WORK ITEM
Retype the line with "You are a computer-use agent. 990x724 pixels." exactly. Then retype every line after it through the end of the entries below, and nothing more, leaving out pictures.

TASK DATA
● ● ● ●

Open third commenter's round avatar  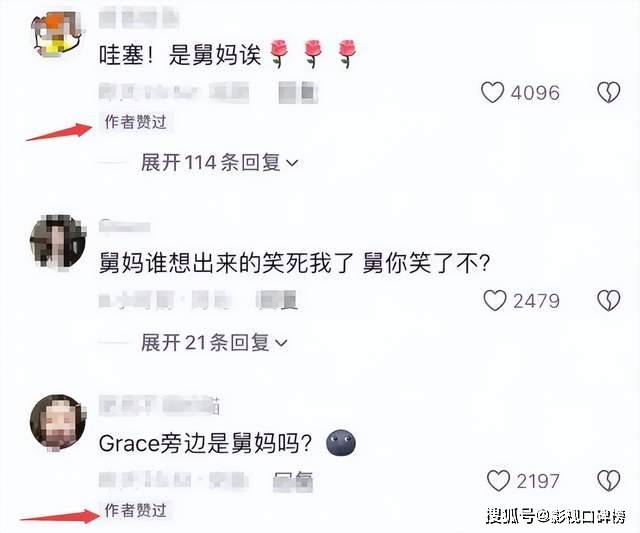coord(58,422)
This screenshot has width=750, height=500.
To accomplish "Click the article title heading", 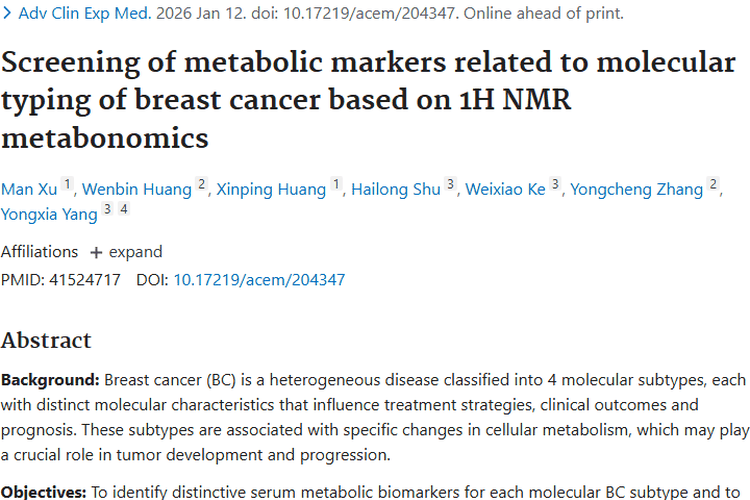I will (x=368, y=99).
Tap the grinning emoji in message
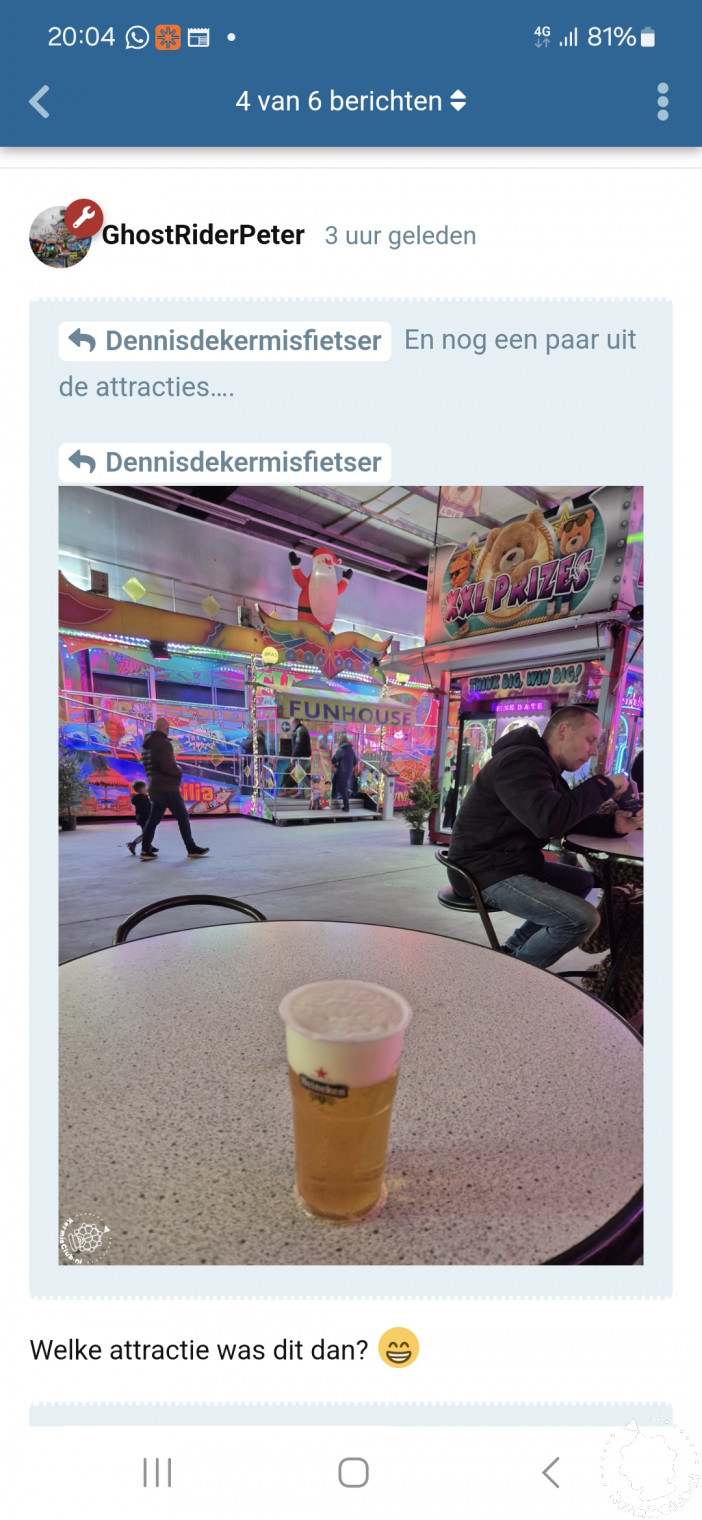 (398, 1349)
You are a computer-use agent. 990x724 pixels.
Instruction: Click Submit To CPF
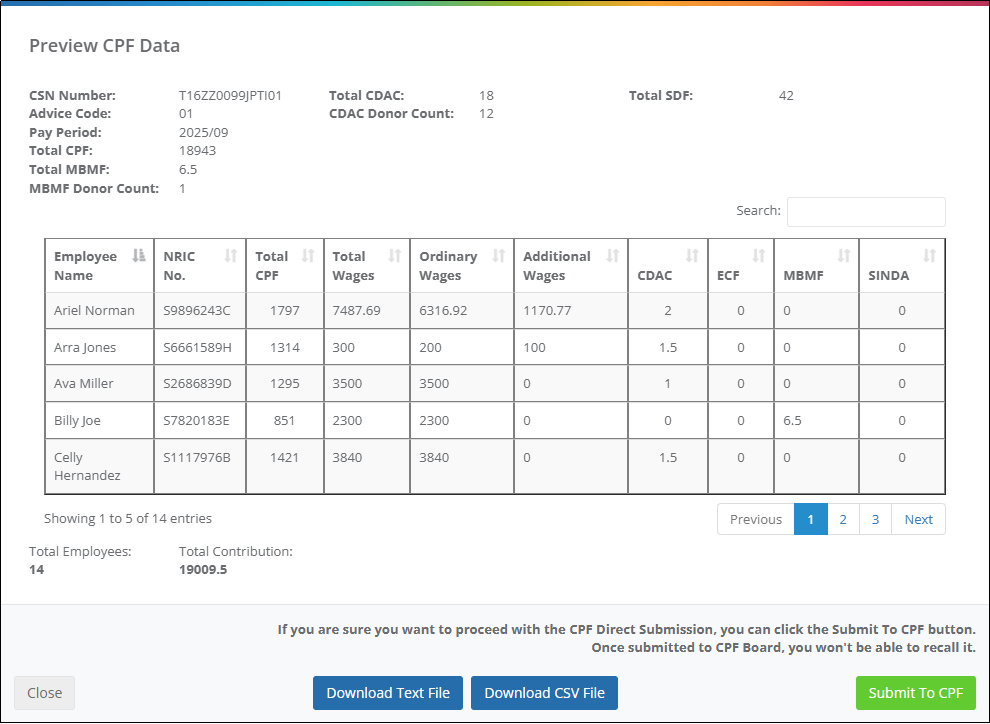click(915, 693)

● ● ● ●

TASK RESPONSE
You are a computer-use agent. 990x724 pixels.
Instruction: Click Submit To CPF
click(915, 693)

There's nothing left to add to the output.